I’ve also stumbled upon two ideas from OSR-oriented writers that provide some nice options for shield mechanics: using a “sundered shield” rule and basing armor class on one’s shield type (and Dexterity modifiers) and using armor to absorb attack damage instead.

A search for sundered shield rules online reveals many different methods for dealing with this in games (and the extent of the debates about shields and armor class); but I like the one outlined in an old (2008) blog post by Trollsmyth the best. In this case shields still provide the standard +1 bonus to armor class, but, at the player’s discretion, can be destroyed by an attacking blow in exchange for ignoring all damage from that attack. Of course once sundered a shield can no longer offer a bonus to armor class until replaced. This gives a player the choice to sacrifice their character’s shield to completely avoid damage at the expense of future protection. It’s a far more powerful means to character survival, especially at lower levels, and provides a frequent expense to relieve gold from characters who constantly rely on this tactic.

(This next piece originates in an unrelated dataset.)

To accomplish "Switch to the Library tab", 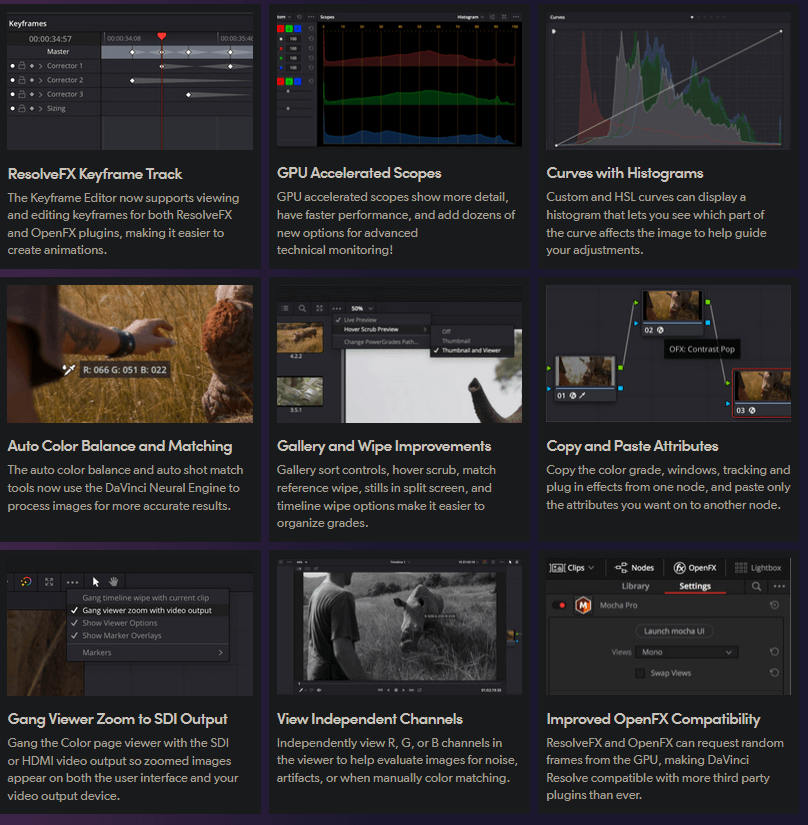I will 635,587.
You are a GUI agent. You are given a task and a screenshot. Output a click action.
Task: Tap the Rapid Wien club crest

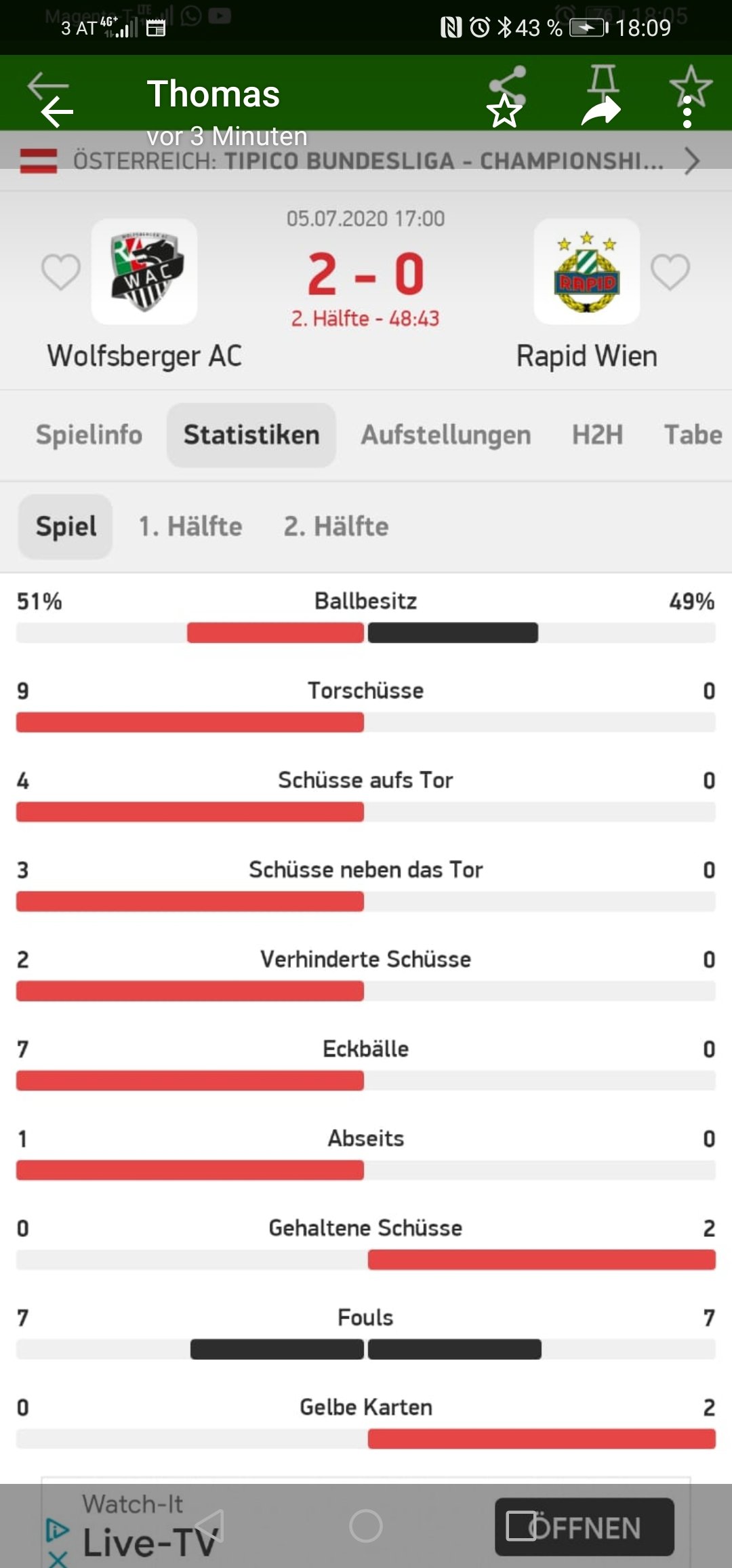(x=587, y=271)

In reading James Spahn’s inspiring interpretation of OSR gaming, The Hero’s Journey (available as pay-what-you-want in PDF), I found another alternative treatment for shields. The game challenges the overall rationale behind the fundamental D&D combat mechanic: that armor and shields make it more difficult to hit characters rather than reducing the amount of damage they take. Theoretically armor made people slower and thus easier to hit, yet protected them from damage, while shields functioned to deflect attacks – making it more difficult for opponents to score hits on one’s body – rather than absorb damage. The Hero’s Journey bases armor class on Dexterity modifiers and shield bonuses, while armor serves to reduce damage on individual hits (for instance, chain mail absorbs 3 points of damage before the remainder comes off the wearer’s hit points). It also differentiates among three classes of shields: bucklers, small, and large shields (with bonuses of +2, +4, and +8 respectively). Thus a small shield that most characters might carry offers a substantial (20 percent) reduction in the chance to get hit. I like these armor/shield mechanics from The Hero’s Journey – especially the idea of different sizes of shields providing different levels of protection – but the changes to the core B/X D&D mechanics seem too much for my personal game. (The game contains lots of variations on the OSR core concepts, as derived from Swords & Wizardry; it’s worth checking out for some innovative approaches to OSR mechanics.) I’m sorely tempted to try this system in my B/X D&D game just to see if my low-level characters fare any better in combat.

I’ve read good material out there on the evolution of the D&D combat rules, what D&D shield mechanics were meant to simulate, the role of shields in actual combat, and other people’s preferred methods of dealing with shields and armor. It’s one of those OSR issues on which everyone has an opinion, with people advocating their point of view with varying degrees of passion. I’m not worried about changing the face of gaming; I just want to find shield rules that work nicely in my own game to provide a slightly better advantage to characters without actually overhauling the armor/shield system. Much as I like the armor absorbing damage and shields determining armor class from The Hero’s Journey, I think I might try the sundered shields approach to see how it affects my character’s overall survival in combat and their economic situation in purchasing new shields between dungeon delves.

The issue proves yet again the adaptability of the original D&D mechanics and the ingenuity of the OSR community – and players overall – in customizing games to suit their particular play styles.